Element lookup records
::::

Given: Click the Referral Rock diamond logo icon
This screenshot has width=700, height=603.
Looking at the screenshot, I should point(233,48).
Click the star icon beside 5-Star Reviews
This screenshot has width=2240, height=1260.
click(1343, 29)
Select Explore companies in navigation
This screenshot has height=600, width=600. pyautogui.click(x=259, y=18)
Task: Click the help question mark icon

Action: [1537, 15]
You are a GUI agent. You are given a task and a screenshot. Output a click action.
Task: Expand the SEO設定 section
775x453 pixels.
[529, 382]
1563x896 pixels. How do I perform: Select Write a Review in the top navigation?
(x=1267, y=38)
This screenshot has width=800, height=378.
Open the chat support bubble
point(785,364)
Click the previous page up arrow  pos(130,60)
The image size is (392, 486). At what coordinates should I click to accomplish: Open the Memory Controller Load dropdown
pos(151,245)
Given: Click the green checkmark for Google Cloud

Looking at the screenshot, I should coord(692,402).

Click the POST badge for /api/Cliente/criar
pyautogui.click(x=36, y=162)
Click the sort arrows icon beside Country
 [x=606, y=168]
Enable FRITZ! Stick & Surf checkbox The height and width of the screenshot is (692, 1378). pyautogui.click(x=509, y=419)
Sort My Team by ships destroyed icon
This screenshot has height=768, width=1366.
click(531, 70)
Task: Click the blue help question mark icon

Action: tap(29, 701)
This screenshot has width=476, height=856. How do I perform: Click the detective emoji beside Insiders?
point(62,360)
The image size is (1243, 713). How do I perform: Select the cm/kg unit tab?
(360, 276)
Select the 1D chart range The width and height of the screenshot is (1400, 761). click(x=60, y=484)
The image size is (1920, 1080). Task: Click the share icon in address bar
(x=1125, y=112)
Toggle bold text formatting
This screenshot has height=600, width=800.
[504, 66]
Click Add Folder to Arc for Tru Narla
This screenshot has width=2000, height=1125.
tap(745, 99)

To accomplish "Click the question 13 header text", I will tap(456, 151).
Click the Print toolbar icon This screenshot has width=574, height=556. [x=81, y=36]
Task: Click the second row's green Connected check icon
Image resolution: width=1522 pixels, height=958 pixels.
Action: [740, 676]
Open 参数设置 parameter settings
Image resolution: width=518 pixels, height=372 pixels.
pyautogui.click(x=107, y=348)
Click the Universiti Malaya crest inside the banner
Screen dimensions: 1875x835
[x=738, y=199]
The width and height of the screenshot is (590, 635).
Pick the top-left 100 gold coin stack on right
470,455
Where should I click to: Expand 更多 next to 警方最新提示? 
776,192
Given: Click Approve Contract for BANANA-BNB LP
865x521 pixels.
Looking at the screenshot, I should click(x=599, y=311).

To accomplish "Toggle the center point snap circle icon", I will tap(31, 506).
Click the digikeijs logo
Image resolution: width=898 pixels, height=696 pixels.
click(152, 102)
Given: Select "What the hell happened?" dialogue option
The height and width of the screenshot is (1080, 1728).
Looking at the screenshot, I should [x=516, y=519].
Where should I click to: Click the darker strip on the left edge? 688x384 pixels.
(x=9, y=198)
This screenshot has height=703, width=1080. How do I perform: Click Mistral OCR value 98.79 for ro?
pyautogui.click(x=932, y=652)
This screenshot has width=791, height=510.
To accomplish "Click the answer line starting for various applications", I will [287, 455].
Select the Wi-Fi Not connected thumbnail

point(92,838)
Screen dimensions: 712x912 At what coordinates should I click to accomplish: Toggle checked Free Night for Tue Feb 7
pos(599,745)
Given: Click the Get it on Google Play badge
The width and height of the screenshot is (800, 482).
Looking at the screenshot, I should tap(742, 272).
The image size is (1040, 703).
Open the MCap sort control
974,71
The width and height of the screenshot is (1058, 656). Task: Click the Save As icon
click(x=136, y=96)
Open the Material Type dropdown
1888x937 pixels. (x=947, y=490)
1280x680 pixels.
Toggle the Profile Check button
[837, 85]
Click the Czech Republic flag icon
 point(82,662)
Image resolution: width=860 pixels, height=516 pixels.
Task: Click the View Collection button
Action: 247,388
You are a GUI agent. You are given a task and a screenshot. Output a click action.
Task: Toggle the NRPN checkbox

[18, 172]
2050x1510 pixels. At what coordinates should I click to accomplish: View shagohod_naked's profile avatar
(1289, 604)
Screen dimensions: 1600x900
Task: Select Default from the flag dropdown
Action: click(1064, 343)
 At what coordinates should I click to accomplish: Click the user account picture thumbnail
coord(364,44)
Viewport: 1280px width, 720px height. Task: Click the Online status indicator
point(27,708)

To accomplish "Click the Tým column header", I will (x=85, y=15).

::::

> _Exercise_
Format everything from the start of the rows down to the line containing "Click the previous", inclusive, as a Markdown table with the columns No. and Line. Give each line its number and skip blank lines.

> _Result for this exercise_
| No. | Line |
|---|---|
| 1 | Given: Click the Referral Rock diamond logo icon |
| 2 | This screenshot has width=700, height=603. |
| 3 | Looking at the screenshot, I should point(233,48). |
| 4 | Click the star icon beside 5-Star Reviews |
| 5 | This screenshot has width=2240, height=1260. |
| 6 | click(1343, 29) |
| 7 | Select Explore companies in navigation |
| 8 | This screenshot has height=600, width=600. pyautogui.click(x=259, y=18) |
| 9 | Task: Click the help question mark icon |
| 10 | Action: [1537, 15] |
| 11 | You are a GUI agent. You are given a task and a screenshot. Output a click action. |
| 12 | Task: Expand the SEO設定 section |
| 13 | 775x453 pixels. |
| 14 | [529, 382] |
| 15 | 1563x896 pixels. How do I perform: Select Write a Review in the top navigation? |
| 16 | (x=1267, y=38) |
| 17 | This screenshot has width=800, height=378. |
| 18 | Open the chat support bubble |
| 19 | point(785,364) |
| 20 | Click the previous page up arrow  pos(130,60) |